No le resultó fácil hacerlo. Tenía que encontrar un coche cuyo dueño hubiese olvidado por distracción las llaves en el contacto. Recordaba vagamente que se podía hacer un puente para arrancar el motor sin llaves de contacto, pero no sabía ni por dónde empezar. Además, le dominaba un miedo irracional a la electricidad, que le producía una gran repugnancia a tocar hilos conductores.

En la cuarta noche de su búsqueda, encontró un coche estacionado detrás de un supermercado con las llaves de contacto puestas. Reconoció los alrededores para asegurarse de que no había nadie que pudiese dar la alarma cuando se llevase el vehículo. Era muy probable, se dijo, que perteneciese a alguien que trabajaba hasta muy tarde en el supermercado. En la parte posterior de éste había unas ventanas iluminadas, pero estaban demasiado altas para que pudiese atisbar por ellas y ver quién se encontraba en el interior.

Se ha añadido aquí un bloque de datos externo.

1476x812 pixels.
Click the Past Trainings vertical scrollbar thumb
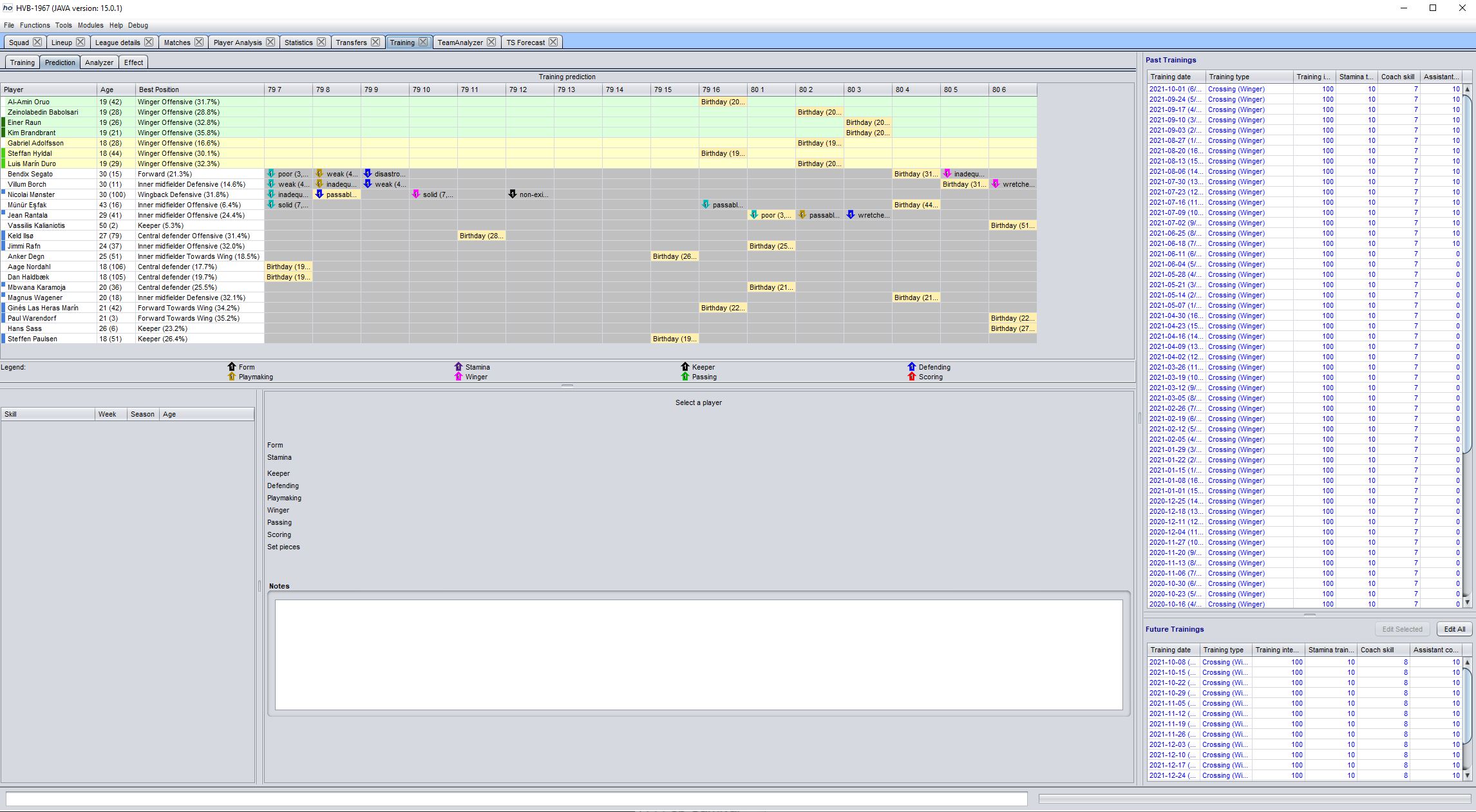click(1468, 274)
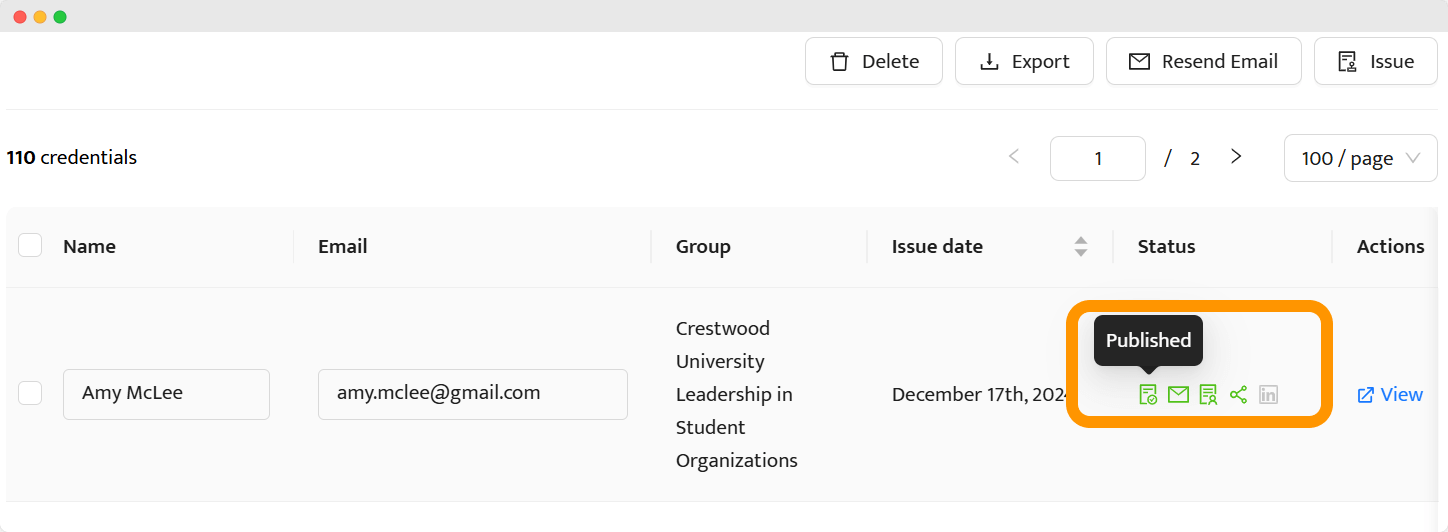Click the grey LinkedIn status icon

(x=1268, y=394)
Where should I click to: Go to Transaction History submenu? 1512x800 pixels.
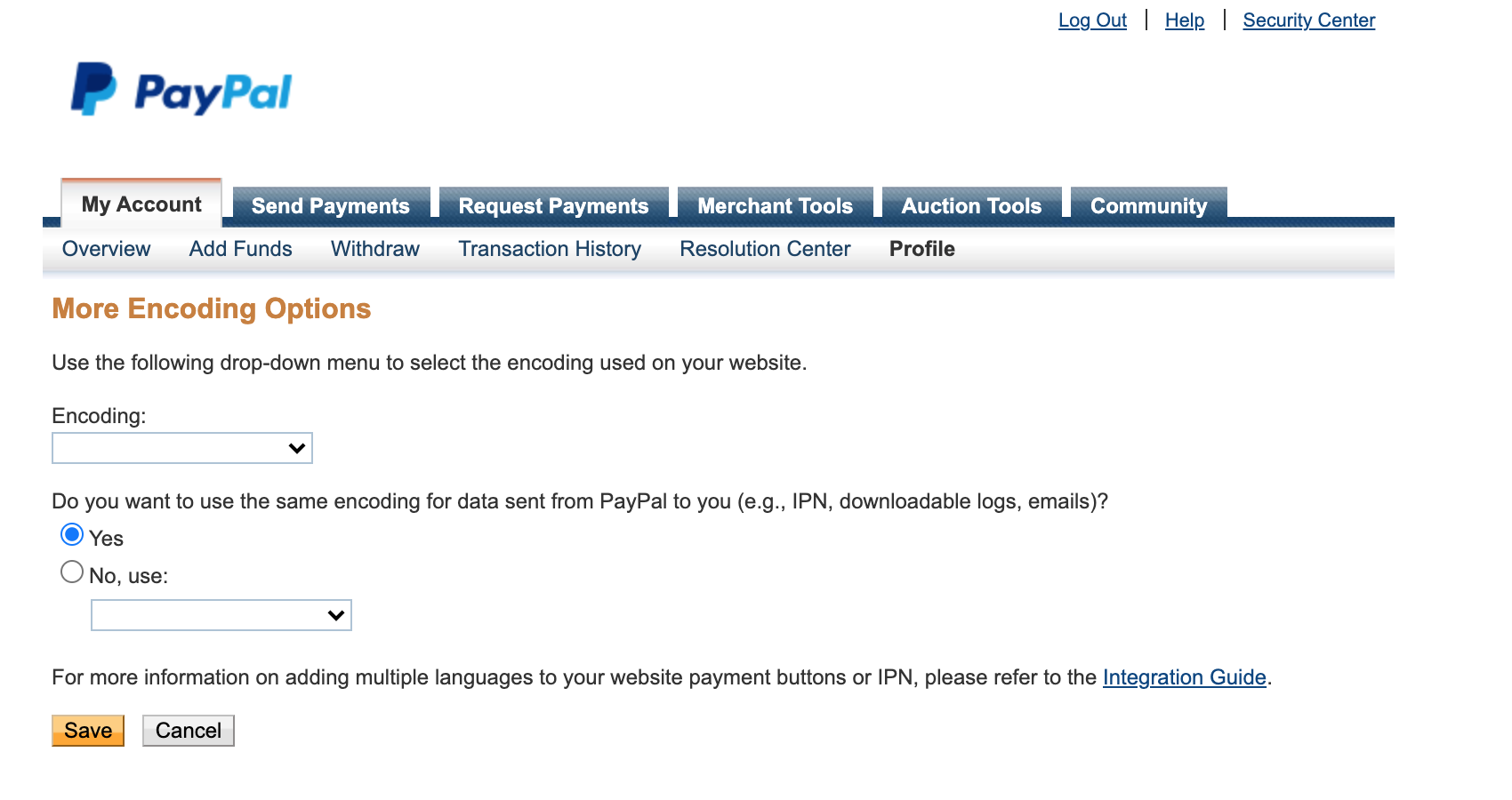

Se sentó ante el volante y puso el motor en marcha. Conteniendo el aliento, sacó despacio el coche del aparcamiento y bajó por la rampa hasta la calle. Cuando estuvo a una docena de manzanas de distancia, volvió a respirar.

Media hora después detuvo el coche y examinó las herramientas que contenía la maleta, tomando un pequeño destornillador. Cosa de un kilómetro más allá, en una zona residencial con las calles oscurecidas por hileras de grandes olmos, se detuvo junto a otro automóvil. Por medio del tacto, pues trabajaba sin luz, y haciendo el menor ruido posible, cambió sus placas de matrícula por las del coche aparcado, colocando a éste las del suyo.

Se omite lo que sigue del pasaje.